━━━━━ Supplied records
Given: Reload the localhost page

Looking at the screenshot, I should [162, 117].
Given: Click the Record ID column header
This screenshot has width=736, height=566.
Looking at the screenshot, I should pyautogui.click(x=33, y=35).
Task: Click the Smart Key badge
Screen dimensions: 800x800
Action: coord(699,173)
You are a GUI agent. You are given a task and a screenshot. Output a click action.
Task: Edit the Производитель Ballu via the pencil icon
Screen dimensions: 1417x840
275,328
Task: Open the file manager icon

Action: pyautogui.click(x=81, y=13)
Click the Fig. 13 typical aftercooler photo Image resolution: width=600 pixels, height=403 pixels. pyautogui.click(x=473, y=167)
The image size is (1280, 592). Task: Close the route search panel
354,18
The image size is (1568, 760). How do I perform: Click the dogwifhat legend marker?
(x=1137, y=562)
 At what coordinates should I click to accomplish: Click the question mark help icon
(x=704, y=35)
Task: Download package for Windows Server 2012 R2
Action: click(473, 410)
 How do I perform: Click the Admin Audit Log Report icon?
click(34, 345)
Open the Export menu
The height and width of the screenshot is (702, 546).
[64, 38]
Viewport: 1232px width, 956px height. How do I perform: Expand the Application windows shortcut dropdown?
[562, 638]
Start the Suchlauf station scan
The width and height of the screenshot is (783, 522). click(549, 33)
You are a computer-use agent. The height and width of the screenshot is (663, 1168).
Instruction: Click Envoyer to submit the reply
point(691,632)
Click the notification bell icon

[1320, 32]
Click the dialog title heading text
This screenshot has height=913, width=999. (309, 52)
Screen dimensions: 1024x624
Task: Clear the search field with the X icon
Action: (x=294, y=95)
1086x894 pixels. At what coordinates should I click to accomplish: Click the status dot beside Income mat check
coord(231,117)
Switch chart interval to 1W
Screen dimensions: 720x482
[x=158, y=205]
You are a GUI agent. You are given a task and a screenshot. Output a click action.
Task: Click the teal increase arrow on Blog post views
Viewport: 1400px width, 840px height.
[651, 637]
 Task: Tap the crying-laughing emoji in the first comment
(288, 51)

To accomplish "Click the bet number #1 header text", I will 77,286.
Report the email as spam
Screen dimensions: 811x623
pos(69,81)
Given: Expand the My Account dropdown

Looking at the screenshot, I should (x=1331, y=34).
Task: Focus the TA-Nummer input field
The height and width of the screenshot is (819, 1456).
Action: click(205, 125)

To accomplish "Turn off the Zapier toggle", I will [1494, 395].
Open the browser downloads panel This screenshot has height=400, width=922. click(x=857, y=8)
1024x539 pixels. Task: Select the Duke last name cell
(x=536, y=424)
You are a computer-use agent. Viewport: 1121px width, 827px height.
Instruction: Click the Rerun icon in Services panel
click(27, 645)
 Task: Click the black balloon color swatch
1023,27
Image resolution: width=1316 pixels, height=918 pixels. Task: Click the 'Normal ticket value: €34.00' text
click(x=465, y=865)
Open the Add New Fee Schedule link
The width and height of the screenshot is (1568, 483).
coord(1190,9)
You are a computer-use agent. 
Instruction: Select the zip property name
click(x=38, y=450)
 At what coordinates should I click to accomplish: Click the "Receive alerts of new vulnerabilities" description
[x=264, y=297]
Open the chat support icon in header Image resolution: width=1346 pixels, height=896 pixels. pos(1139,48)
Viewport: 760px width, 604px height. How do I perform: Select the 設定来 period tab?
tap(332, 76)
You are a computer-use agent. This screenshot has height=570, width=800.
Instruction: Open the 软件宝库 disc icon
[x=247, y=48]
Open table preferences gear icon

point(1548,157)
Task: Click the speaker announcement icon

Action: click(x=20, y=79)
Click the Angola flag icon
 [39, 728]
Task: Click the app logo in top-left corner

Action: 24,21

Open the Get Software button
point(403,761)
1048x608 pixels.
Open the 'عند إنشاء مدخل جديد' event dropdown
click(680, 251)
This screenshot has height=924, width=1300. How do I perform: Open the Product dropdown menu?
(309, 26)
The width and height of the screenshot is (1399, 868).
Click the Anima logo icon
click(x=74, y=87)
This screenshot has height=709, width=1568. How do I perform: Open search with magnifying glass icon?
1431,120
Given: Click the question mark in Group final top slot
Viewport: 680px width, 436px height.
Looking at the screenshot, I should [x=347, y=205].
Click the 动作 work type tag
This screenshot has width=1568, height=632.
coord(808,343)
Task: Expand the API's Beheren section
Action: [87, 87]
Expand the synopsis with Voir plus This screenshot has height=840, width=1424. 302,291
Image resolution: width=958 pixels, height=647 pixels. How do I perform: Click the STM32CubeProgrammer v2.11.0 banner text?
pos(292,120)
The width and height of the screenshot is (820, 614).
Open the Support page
━━━━━━━━━━
--- Brief ---
Every line containing the string "header" in the entries should be counted; give the resulting number and nothing else.

--- Worked solution ---
3